ASXL1 mutations in AML are more frequently coexist with RUNX1, IDH2 and other mutations [107, 108]. Notably, RUNX1 is the most frequently mutated gene in ASXL1-mutated AML. Coexistence of ASXL1 and RUNX1 mutations is related to poor prognosis in AML patients [107]. ASXL1 somatic mutation exists in hematological neoplasms including MDS, AML, MPN and MDS/MPN, and often is associated with somatic mutations of TET2, EZH2, IDH2, RUNX1, NRAS and DNMT3A. The pattern of clonal evolution suggests that this ASXL1 mutation might be an early mutational event that occurs in the principal clonal population and can serve as a clonal marker for R/R disease [112].

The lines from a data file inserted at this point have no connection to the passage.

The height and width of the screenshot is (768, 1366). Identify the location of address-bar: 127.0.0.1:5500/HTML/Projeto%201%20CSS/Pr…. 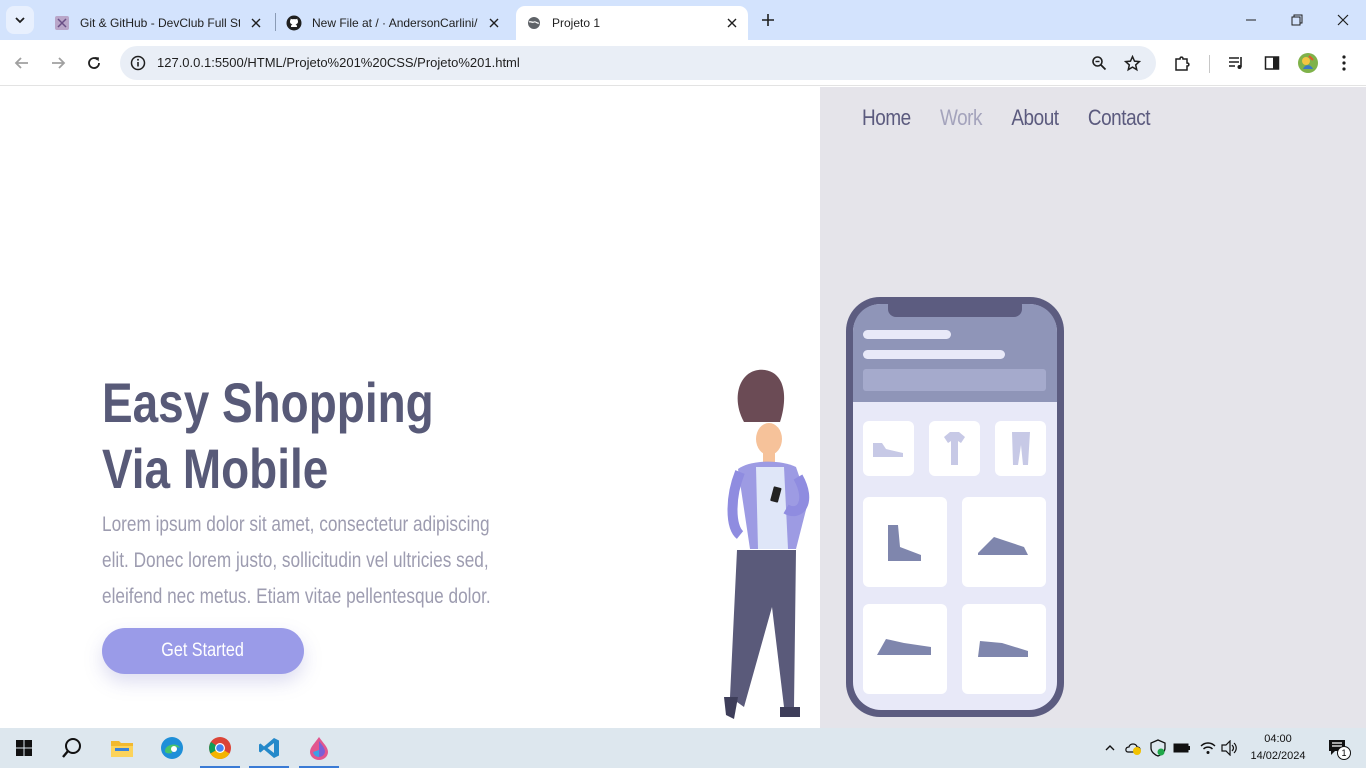
(638, 63).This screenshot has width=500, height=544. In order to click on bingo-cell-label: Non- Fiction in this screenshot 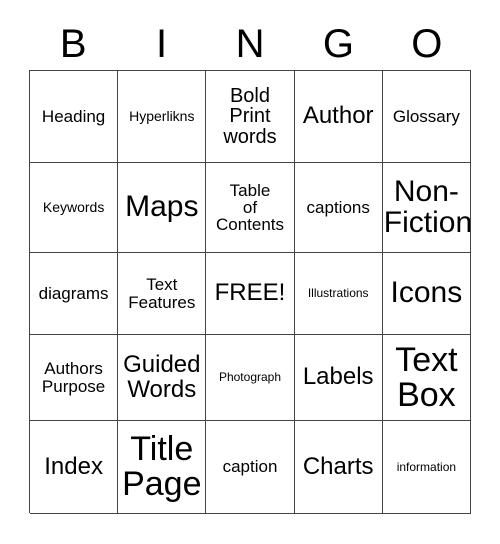, I will do `click(427, 206)`. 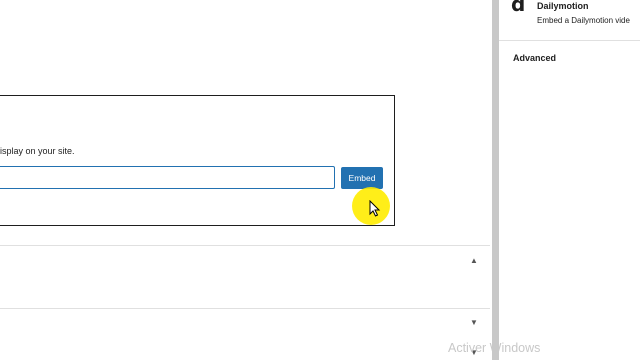 I want to click on chevron-down-icon: ▼, so click(x=474, y=322).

Mutations in genes encoding epigenetic modifiers, such as DNMT3A, ASXL1, TET2, IDH1, and IDH2, are commonly acquired early and are present in the founding clone. By contrast, mutations involving NPM1 or signaling molecules (e.g., FLT3, RAS gene family) are typically secondary events that occur later during leukaemogenesis [113, 114]. Novel promising therapeutic strategies had been established for targeting ASXL1 mutated myeloid malignancies by blocking interactions between ASXL1 and associating epigenetic regulators [115-118]. Furthermore, recurrent somatic mutations in more than 50 genes have been identified in 80–90% of MDS. The most recurrent genetic mutations are involved in the RNA splicing (e.g., SF3B1, SRSF2, U2AF1, ZRSR2, LUC7L2, DDX41) and epigenetic modifications, such as histone modification (e.g., ASXL1, EZH2) and DNA methylation (e.g., TET2, DNMT3A, IDH1/IDH2) [3, 119]. TP53 mutation predicts significant adverse clinical outcomes in MDS, however, clinical implications of other gene mutations remain unclear [119]. Recently, a lot of genomic information has been discovered in patients with AML and MDS, such as gene mutation with specific type of AML, genomic overlapping across different categories, even with the age-related frequency of selected recurring gene mutations [113]. However, the pathogenesis of AML caused by these gene mutations has yet to be further explored.

Conclusion

New understanding about the recurrent gene mutations in AML patients has been achieved regarding its clinical implications in the past years. Three recurrent gene mutations (RUNX1, ASXL1, and TP53) have been added in the risk stratification of the ELN-2017 recommendations for AML [2]. Recently, more novel fusion genes, such as GTF2I–PDGFRB and IKZF1–TYW1 fusion genes, and PAN2/PAN3 complex, have reported and may be clinically important [120, 121]. As the new technology advances, more recurrent gene mutations will be explored and used for AML risk stratification and treatment guidelines. Furthermore, gene mutation-targeted new drugs and therapies will be developed and benefit more AML patients in the near future.